(INSTRUCTION): From the data below, pull out every line that contains the string "Screen" and list those lines unchanged.

### INPUT DATA ###

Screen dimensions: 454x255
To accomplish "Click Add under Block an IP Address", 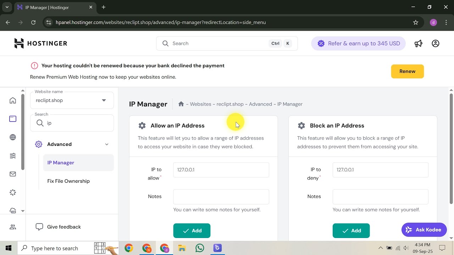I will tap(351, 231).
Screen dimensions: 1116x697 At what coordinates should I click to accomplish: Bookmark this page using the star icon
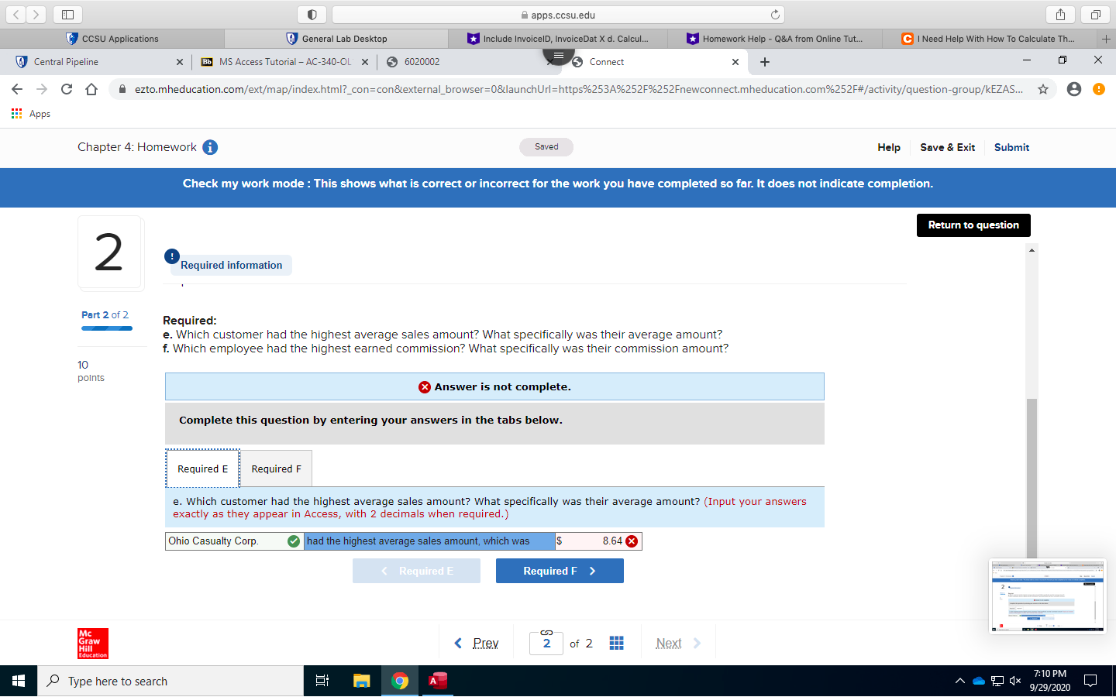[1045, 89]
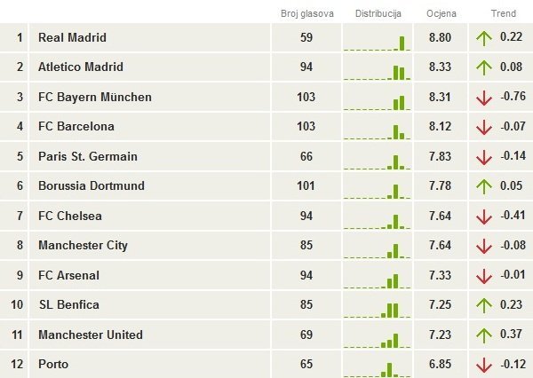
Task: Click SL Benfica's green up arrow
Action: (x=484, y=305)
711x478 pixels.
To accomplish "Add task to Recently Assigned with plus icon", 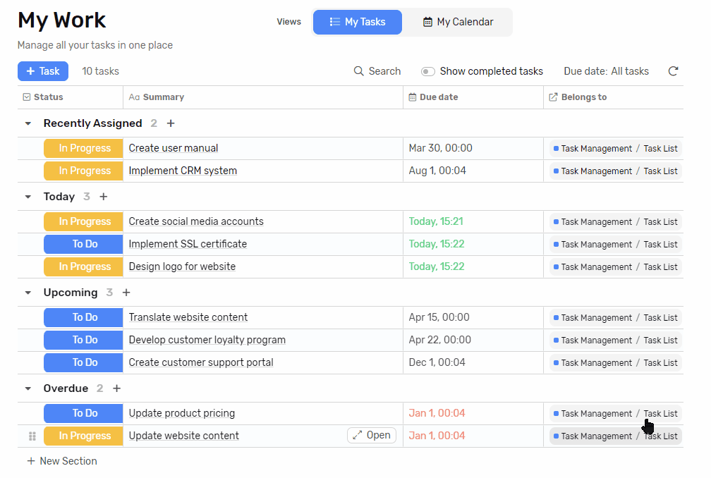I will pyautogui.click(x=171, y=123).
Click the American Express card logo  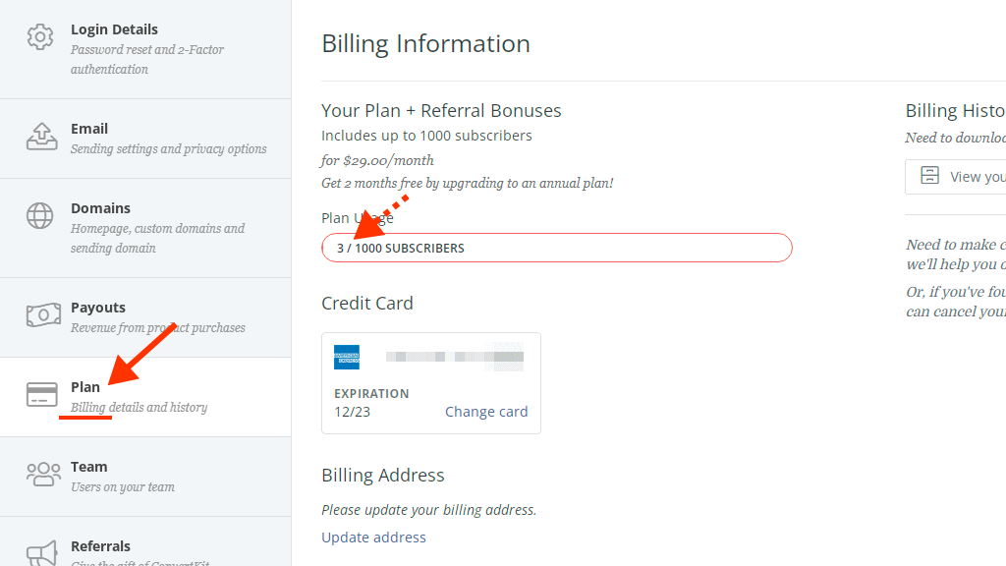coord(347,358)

###

(REPLY):
Screen dimensions: 454x255
Screen dimensions: 1116x697 At what coordinates should I click to accomplish: Bookmark this page using the star icon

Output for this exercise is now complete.